March 20, Palm Sunday
Isaiah 50:4-9a; Philippians 2:5-11; Luke 19:28-40; Luke 22:14--23:56
Bryan Cones
Where is God in all this? That could be a question many of us have been asking since this time last year: violence and destruction in Paris, Istanbul, and Baghdad, which still echoes in the news this week, tragic deaths and unimaginable violence in Chicago, an endless war in Syria whose victims wash up on Europe’s shores, a political campaign marked by anger and frustration, spilling over into a contest of profanity and name-calling, even physical attacks and recrimination. Where is God in all this?
And that’s just in the world out there, without even touching those hard moments of family or personal life: the unexpected and unprepared for deaths, the surprising sickness, the diminishment of just growing older, the betrayal of friends, suffering the mean girls or the bully boys, the feeling of just being alone. Where is God in all this?
What a very good question, one our Christian ancestors were asking themselves as they reflected on the events of the week we are about to begin: Where was God when God’s Son was suffering so? Where was God when the Romans crucified the Chosen One? And where was God when those who followed the Christ suffered rejection and persecution themselves? And here today, on Palm Sunday, we begin to tell once again the stories through which they answered the question: Where is God in all this?
The story actually began last week, with Mary of Bethany’s prophetic anointing of Jesus, her actions signaling where God was in that tender moment, caring for the Son as Jesus prepared to make his final journey. Today we tell more of that story in two parts, beginning with a joyous parade in which the voice of God rises up from those who have been silenced and ignored, so powerful that even those religious authorities couldn’t shut them up, lest God make even the stones sing.
We skip today the part where the crowd invades the Temple, turning over tables in God’s protest of the blasphemy of ripping off the faithful poor as they tried to worship God. That bit of activism is what draws the attention of the Romans, and will end in the story of Jesus’ death we tell today, but not before Jesus shows us where God is: in the forgiveness showered not only upon those with whom he is crucified, but upon those who do the crucifying as well.
That’s not the whole story, of course—don’t forget the middle. On Thursday we tell the story of the night before Jesus died, when God was in the holy meal that is the pledge of God’s love for us, and in the holy act of service that is our pledge of love for all, and in the holy watch through the night with our friend as we wait for Good Friday’s dawn.

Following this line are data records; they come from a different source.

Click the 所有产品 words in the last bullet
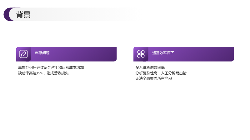The width and height of the screenshot is (250, 140). (x=165, y=79)
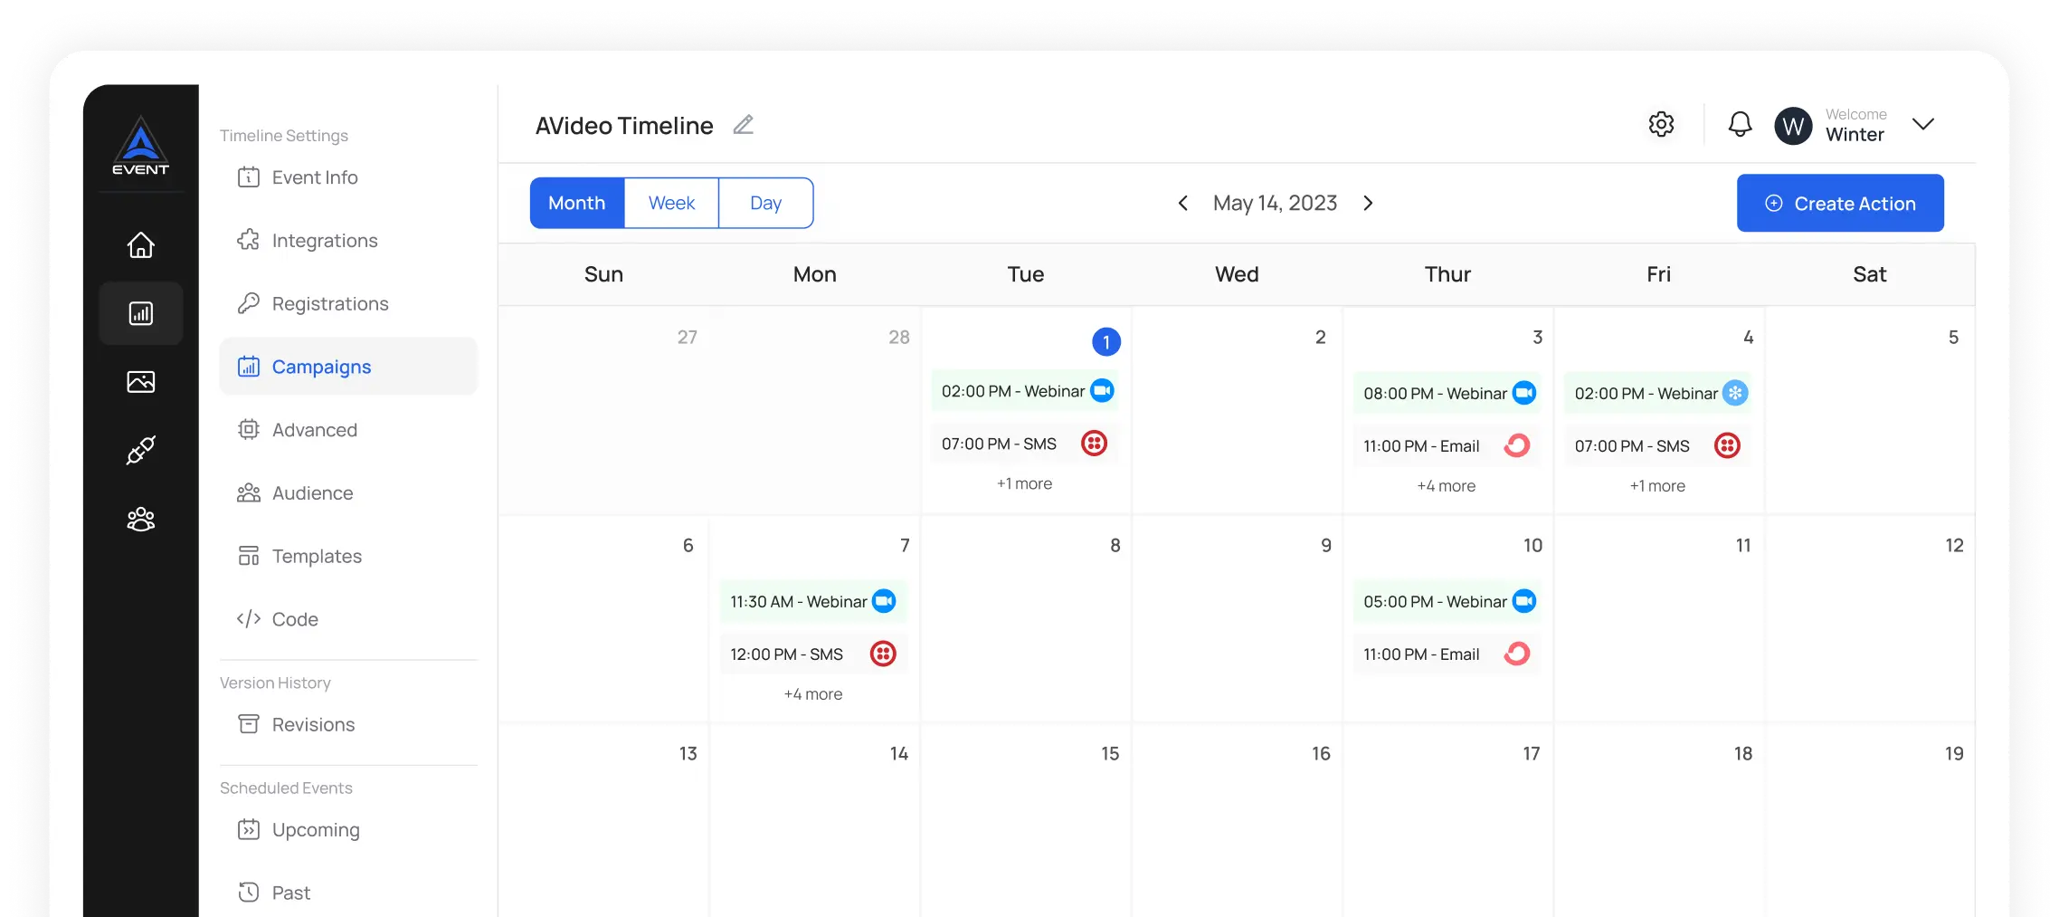Select the analytics chart icon in sidebar
Screen dimensions: 2059x917
[141, 313]
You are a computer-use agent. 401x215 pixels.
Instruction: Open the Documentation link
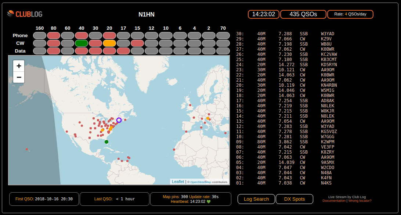click(x=334, y=201)
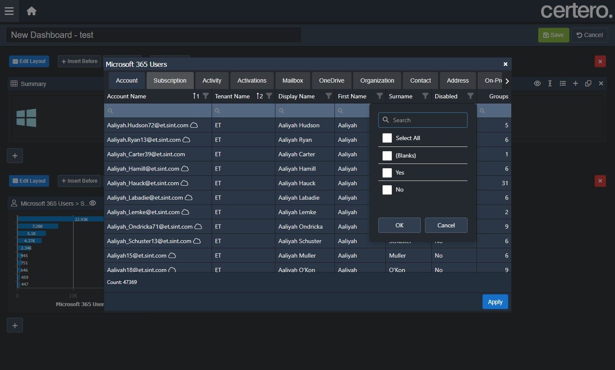Select the OneDrive tab

coord(332,80)
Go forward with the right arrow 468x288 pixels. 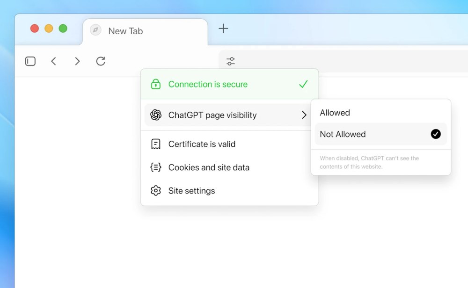77,61
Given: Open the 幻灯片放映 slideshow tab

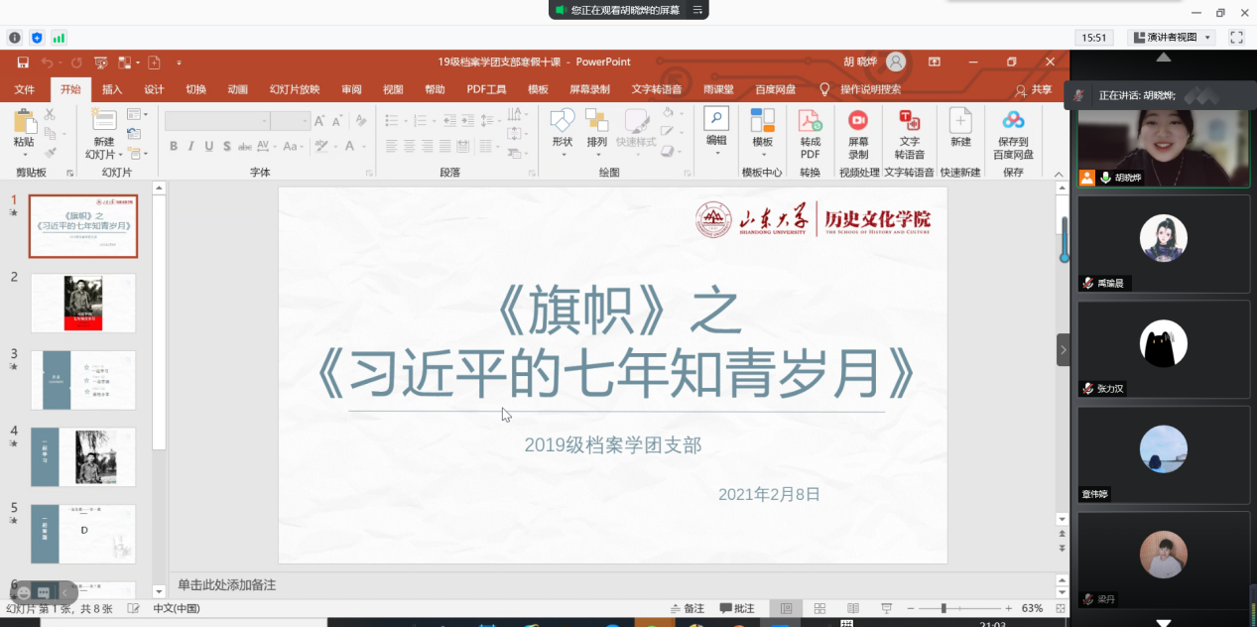Looking at the screenshot, I should [x=295, y=89].
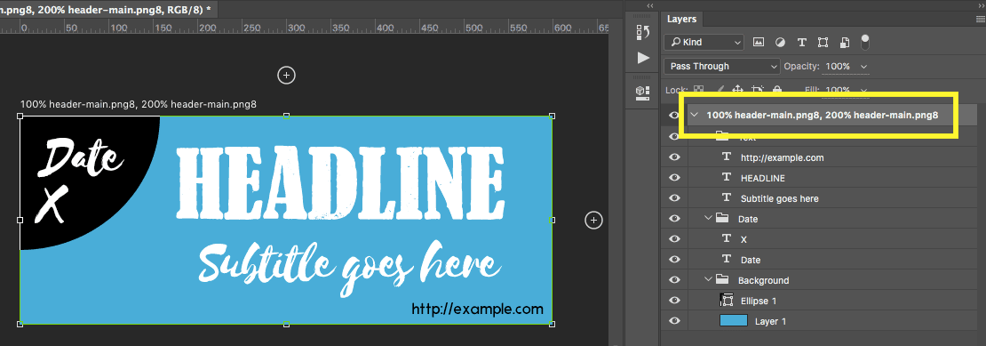Screen dimensions: 986x346
Task: Add new artboard with right plus button
Action: 593,221
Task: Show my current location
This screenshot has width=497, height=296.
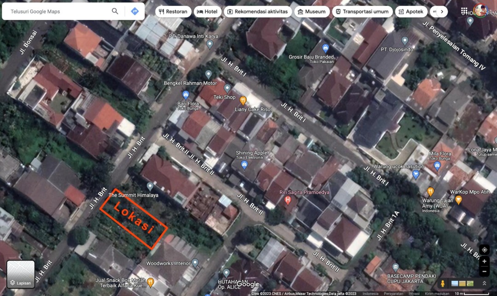Action: point(484,250)
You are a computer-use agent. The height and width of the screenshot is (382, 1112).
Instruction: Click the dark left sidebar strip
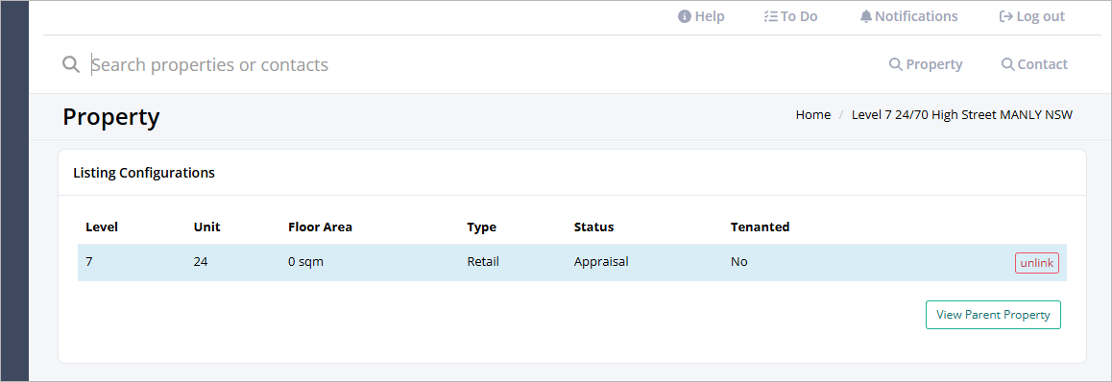pos(15,191)
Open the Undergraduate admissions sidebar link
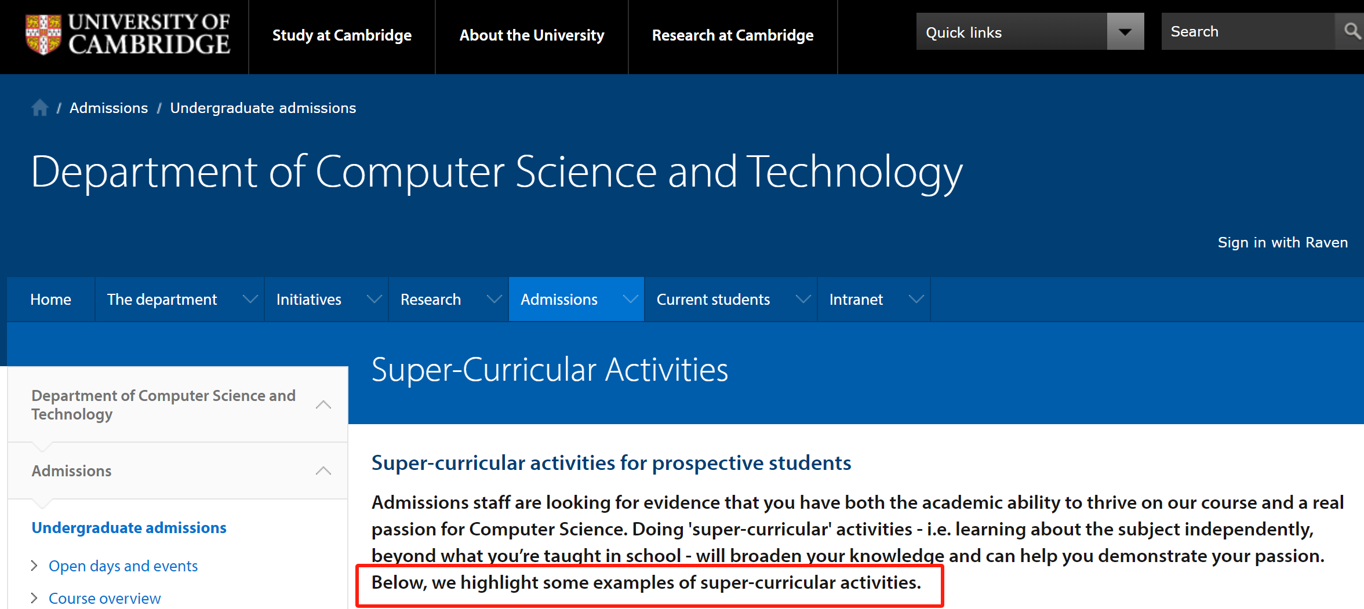1364x609 pixels. tap(129, 528)
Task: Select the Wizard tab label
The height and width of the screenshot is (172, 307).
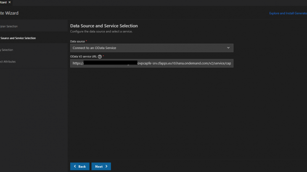Action: 3,2
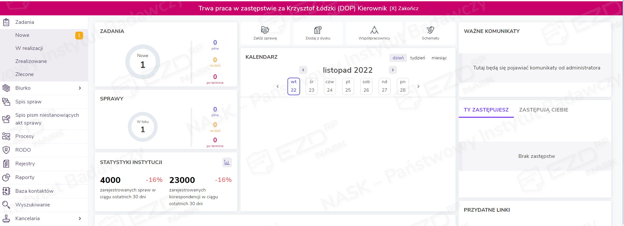Viewport: 624px width, 226px height.
Task: Switch calendar to tydzień view
Action: [x=417, y=58]
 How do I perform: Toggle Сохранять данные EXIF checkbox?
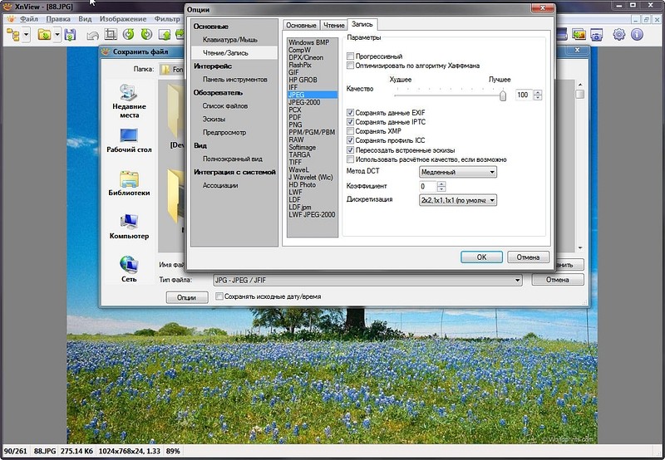click(x=350, y=112)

On Friday again we tell the story of that fateful day, when the power of evil seemed for a moment to win, as the Just One stood before the unjust, as all his friends, save three, deserted him in his hour of need. Where God was then is sometimes hard to see, though perhaps it was in God’s refusal to destroy what God had so lovingly made, even as it destroyed the Just One.
Which brings us to Saturday, when we gather in the tombs at night, following the faithful women who hoped to anoint the Anointed One, there to discover what God had known all along, that no shadow can overcome the brightness of God, a God who is present through both light and darkness. And so in darkness we tell the whole story again from the beginning of where God has been all along, until we get to the end, which is actually the new beginning, the story of living always where God is, in life that death cannot overcome.
And so we gather today, to tell the story again, starting at the beginning, and staying for the middle, all the way to the end, not just by reading it but by living it: to join the parade of palms and praise today, and to shout with the crowd that wants Jesus dead, to eat with Jesus one last time on Thursday night, and to practice with him the humble service he came to reveal, and to sit up with him in his terror until it becomes too much, to return on Friday before it is too late to accompany Jesus as he dies, to gather at his grave on Saturday night to mourn him, until we are surprised by the new thing God has done on Sunday.
This is Holy Week, when we make present the story we live by, so that we can learn again just how to see where God is in all this, by remembering where God has been and always will be: with us through the same moments of joy, sorrow, service, care, waiting, watching, never failing to be with us to show us the way, never failing to draw new life out of what seems like loss. As we remember this story in word and action this week so may we also discover that God is always wherever we are, whenever we tell this story.